El relato de uno de sus intentos de evasión que aparece en las primeras páginas de su narración evoca, de manera muy precisa, la brutalidad y la arbitrariedad a la que se ven confrontados los casi 700 cautivos «políticos» de las Farc. Retenidos en condiciones que recuerdan los barcos negreros o las colonias penitenciarias del siglo XIX, no solamente están amenazados con caer abatidos si intentan la fuga, sino que corren el riesgo de ser ejecutados si existe la evidencia de que una operación de las Fuerzas Armadas puede liberarlos. ¿Cómo se monta una evasión, cómo se engaña a los guerrilleros encargados de la vigilancia? ¿Qué tipo de temores se deben enfrentar cuando se emprende la fuga de noche en una selva poblada de animales peligrosos, jaguares, caimanes, serpientes o tarántulas? ¿Cómo se construyen puntos de referencia para orientarse en la noche, cómo aventurarse en territorios desconocidos con la esperanza de encontrar la libertad? ¿Qué actitud se debe tener frente a las poblaciones civiles que viven en las zonas controladas por los guerrilleros? ¿Cómo son capturados de nuevo y luego castigados después de una evasión? Todos estos aspectos están muy bien contados y son sutilmente descritos: el pánico de la muerte, la huida, el sentimiento de libertad y de júbilo por haber burlado la vigilancia de los carceleros o el desespero al ser atrapado de nuevo y condenado a vivir con una cadena en el cuello como un animal. Otros aspectos son, por el contrario, sugeridos de manera púdica, como la violación colectiva a la cual ella se vio sometida después de una evasión.

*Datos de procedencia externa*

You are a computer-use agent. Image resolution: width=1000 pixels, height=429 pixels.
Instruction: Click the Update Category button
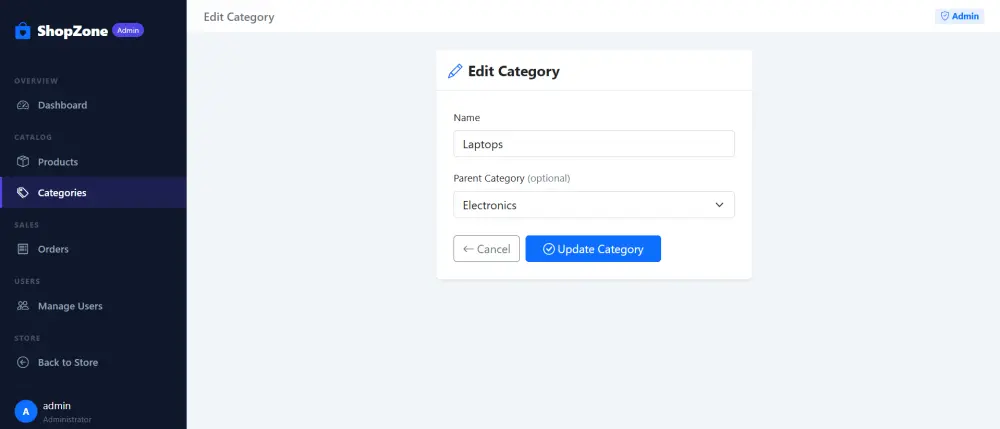tap(593, 249)
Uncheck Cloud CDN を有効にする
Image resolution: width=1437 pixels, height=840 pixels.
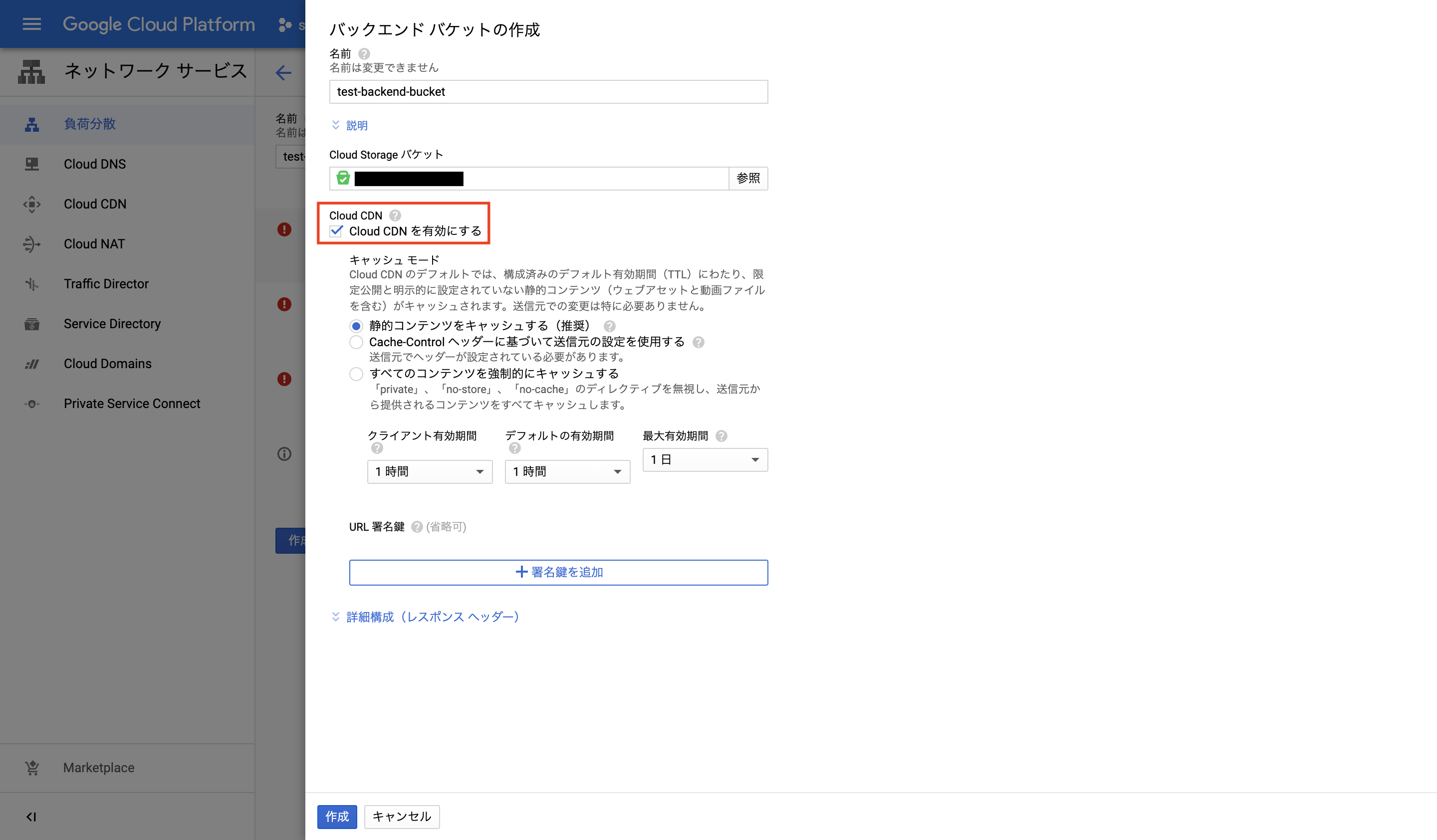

Sin embargo, la continuación del libro decepciona, a pesar de la admiración que se puede experimentar por el coraje y la determinación de la antigua rehén frente a sus guardianes. Después de este primer capítulo viene un libro desigual que oscila entre reconstrucciones azarosas y contradichas por numerosos testimonios, palabrería inútil, complaciente y a menudo interminable ; y algunas observaciones, que aparecen en medio de ese fárrago, muchas veces justas aunque apenas esbozadas, sobre el juego de roles entre prisioneros y guardianes o sobre la sociabilidad interna en las FARC.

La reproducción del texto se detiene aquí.